A l'écouter, on s'imagine choisir son parfum comme on choisit sa petit robe noire... Pas faux. Encore faut-il que la sélection de robes oublie d'être consensuelle. C'est tout le problème des tests consommateurs, réalisés à l'échelle mondiale depuis une quinzaine d'années, et qui dégomment sans états d'âme des formules élaborées avec soin par les parfumeurs. De ces impitoyables « baromètres d'achat » découlent autant un frein à la créativité chez les artisans de ce métier qu'un nivellement olfactif pour les utilisateurs.
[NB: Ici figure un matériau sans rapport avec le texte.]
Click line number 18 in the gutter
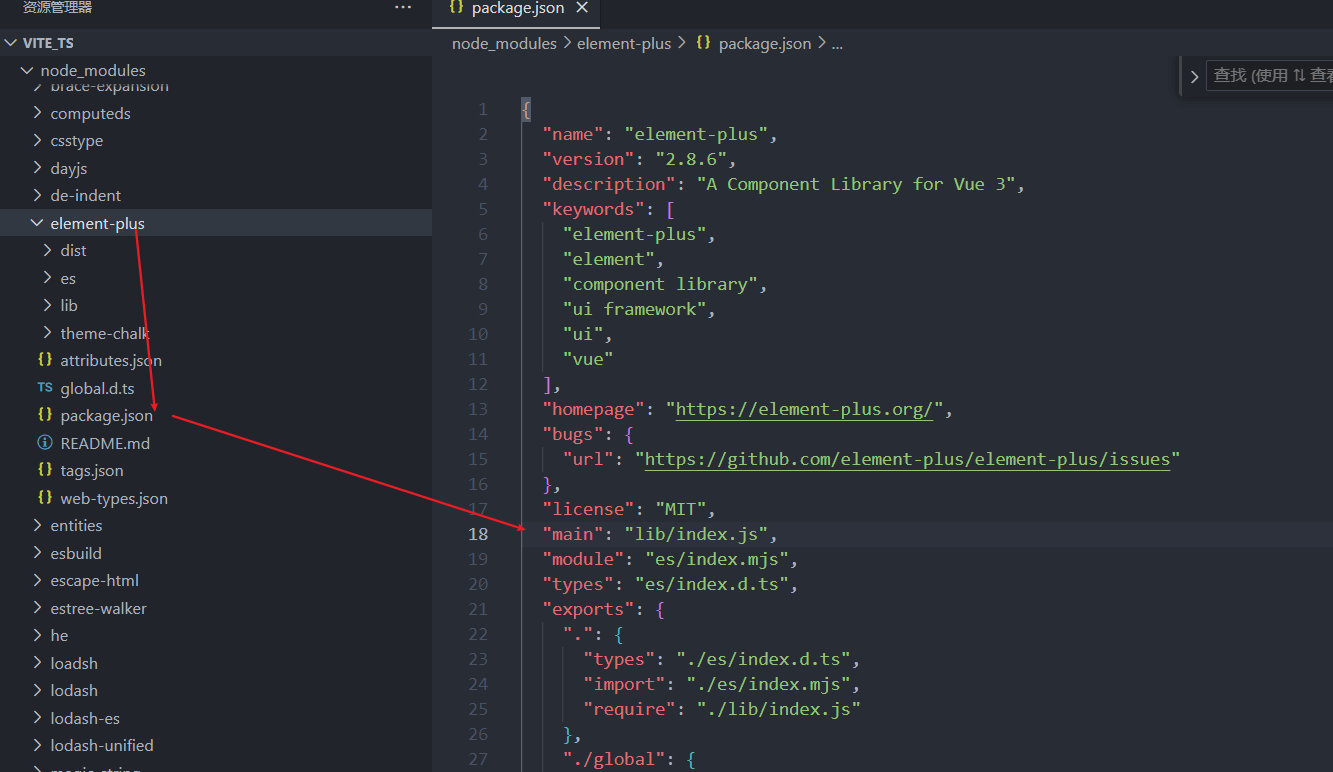 [478, 534]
C'est ainsi que le fresh and clean, cette tendance hygiéniste venue tout droit des Etats-Unis, s'est infiltrée progressivement dans la parfumerie de prestige... Interrogée sur ces fameux tests, Karine aborde avec finesse la problématique des « questions ouvertes » et des « questions fermées ». En clair, la bonne méthode serait d'être davantage sensible aux questions ouvertes, plutôt que de déduire un portefeuille d'achats des questions fermées !
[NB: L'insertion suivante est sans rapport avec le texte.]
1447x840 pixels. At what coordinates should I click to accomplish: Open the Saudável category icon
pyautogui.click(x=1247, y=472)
La batterie de tests mise au point par Karine et ses experts porte désormais sur l'image que dégage le parfum, sur ses aspérités et ce qu'il évoque au consommateur. Pousser une note jusqu'à l'overdose, grâce à un ingrédient « coup de coeur », n'est plus mission impossible désormais. Ce retour à l'audace, et partant, à la créativité, même s'il est toujours soumis à l'intense pression du marketing, doit beaucoup à la personnalité d'une femme comme Karine. « L'important dans mon métier, c'est de coordonner les émotions. Celle d'un patron de marque, avec l'intention d'un parfumeur. Le parfum, c'est une matière vivante, qui pousse et qui meurt », conclut-elle joliment. Sa profession de foi, au sein d'une industrie du luxe dont le moteur demeure la rentabilité, est loin de ressembler à une démarche utopiste : en parlant des sens, c'est au bon sens que Karine s'adresse. Un Chanel n° 5, qui ne plaît pas à tout le monde et est pourtant parmi les leaders du marché, n'aurait jamais vu le jour s'il avait dû passer la barre des tests. Une raison supplémentaire pour encourager l'originalité en achetant des parfums « différents ». Et de prêter davantage attention à ces coordinatrices d'émotions, « petites mains » des ateliers olfactifs et garantes de l'exception française.